Eckstein explains that the Cardinals and his former team, the then-Anaheim Angels start from the same base preparation, but make their adjustments differently. "We have the same meetings as they did. Alfredo (Angels first base coach Alfredo Griffin) would look in and they would be constantly moving us there.

"It is just a little more of an in-game-type thing over here. Pitch to pitch we'll be trying to take the gamble. If you see a runner on second base and you don't want him to steal third, we'll play right behind him. OK, you can have the hole there, but he is not going to steal third."

He continued. "That wouldn't happen in Anaheim. There we would have to try to hold them on and then get back and still try to cover the hole. But, here it is like Tony has his priorities. He says, "No, I don't want that guy to try to steal third." We're going to be in a position where they might get a cheap hit to the opposite side, but we're going to play right behind them and not let them get a running break toward third with less than two outs, so they won't have as good of a chance to score a run."

With a pitcher who is slow to the plate, like a Mark Mulder, I asked Eckstein if that was an example of when he would be playing behind the runner. "Oh yes. We'll be doing it a lot. We'll be standing right behind the runner at second base. Because if you give them any room – Mulder is about a 1.8 (seconds) to the plate – the guys can walk to third base."

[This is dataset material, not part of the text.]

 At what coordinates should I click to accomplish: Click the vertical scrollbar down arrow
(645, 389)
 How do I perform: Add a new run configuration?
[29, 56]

But, it isn't all designed to make it easier for the infielder. Eckstein explains the benefit for the man on the mound. "It takes the pressure off the pitcher as he doesn't really have to concentrate as much on the runner, worrying about him trying to take third if we can be right there behind him with a threat of taking him out of the play. It is one of the things that we do every day that is a little bit different."

The coaches also play an important part in in-game defensive adjustments. And it isn't just the second baseman and shortstop that are moving. Pettini provided some examples.

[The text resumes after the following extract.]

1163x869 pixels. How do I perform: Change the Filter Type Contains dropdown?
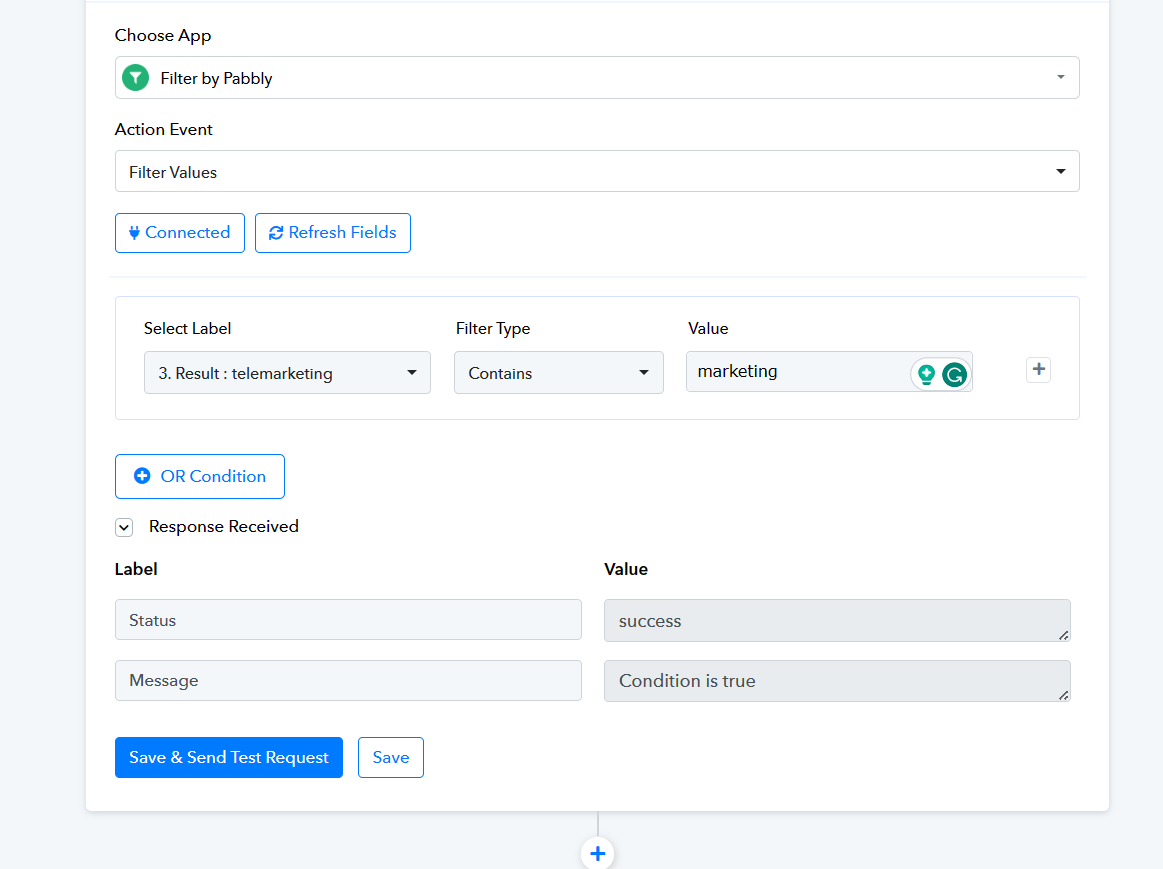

"Jose' (Oquendo) a lot of times sits down near the end of the dugout near where I am and Tony will yell down to him when he wants them to move up to take a bunt away. So, he's right there to let them know. The corners – it is kind of tough to do that with – to see exact positioning like with the middle guys. The middle guys are right there so you can tell the adjustments. At third base and first base, there are not only adjustments left to right, but also up and back. That is too much. But, Tony usually takes care of the third baseman as far as bunting. Tony and Jose, they take care of the bunters, depending on who the bunters are."

One of the most concrete manifestations of the Cardinals' improved middle infield defense is their league-leading 187 double plays so far in 2005. Another is a statistic called range factor. It is a measurement of individual defensive prowess, defined as the number of chances (putouts plus assists) times nine divided by the number of defensive innings played.

Range Factor


2004 MLB average for position



3.83 (Angels)

4.56 (shortstop)



5.10 (Cubs)

5.01 (second base)


Both of the Cards middle infielders' improvement in range factor from year-to-year is quite striking. But, it isn't just the fielders alone. As Jerry Modene pointed out in his recent story on Eckstein's range factor, the Cardinals' ground ball-inducing pitching staff also plays an important role.

Duncan agrees that his hurlers play a crucial part in the Cardinals' defensive success. "Our pitching staff gets a lot of ground balls and that is one of the main reasons that we turn a lot of double plays. We try to emphasize keeping the ball in the bottom of the strike zone for that reason. We try to be a ground ball pitching staff and for the most part, I think we are."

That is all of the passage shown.